Individual data points, i.e. rows of the data table, can be associated with a label. Annotation starts by visiting the 'Annotate' workspace (accessible from the sidebar). There, a column to hold the annotations can be selected and labels defined. If an existing column is selected, its distinct values will be available as labels. New labels can also be added. Alternatively, a new column can be created, in which case, new labels must be provided. New labels must be entered as a comma-separated list. Once done, choices must be confirmed by clicking the 'Apply' button. Annotations can then be performed using the 'Annotate selection' button in the 'Explore' workspace.
To help visualize the overall structure of the data, several numerical variables can be combined into a 2d projection. The numerical columns and method to use can be selected in the 'Dimensionality reduction' section. Application of a dimensionality reduction method results in the creation of two new columns containing new coordinates for all data points. When running the same method multiple times, coordinates columns are re-used (i.e. new columns are not created for each new run). Upon successful completion of the dimensionality reduction, the new columns are automatically selected for plotting and the view switches back to the 'Explore' workspace.

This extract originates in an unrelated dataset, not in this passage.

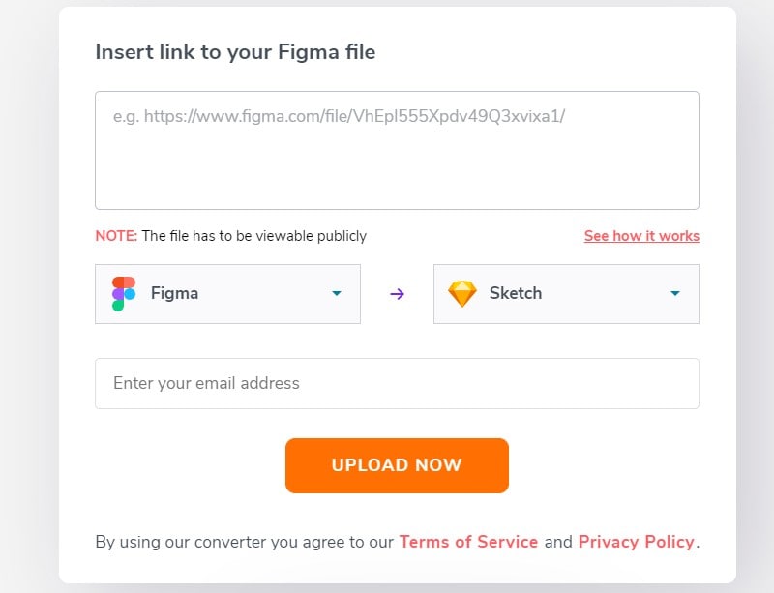Click the "Insert link to your Figma file" heading
The width and height of the screenshot is (774, 593).
point(235,52)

Classification and feature selection
In this workspace, data points can be classified using the XGBoost implementation of gradient boosted decision trees. Its input are a set of numerical features and a training set consisting of rows annotated with the classes to consider in the selected target annotation column. The IDE does 5-fold cross-validation using 2/3 of the annotated data for training and 1/3 for validation. It outputs a plot of feature importance and some statistics on the classifier performance. The plot shows importance for the top 10 features and how these features cluster together. The classifier can be applied to the whole data set with the outcome put into an additional column named xgboost.predictions.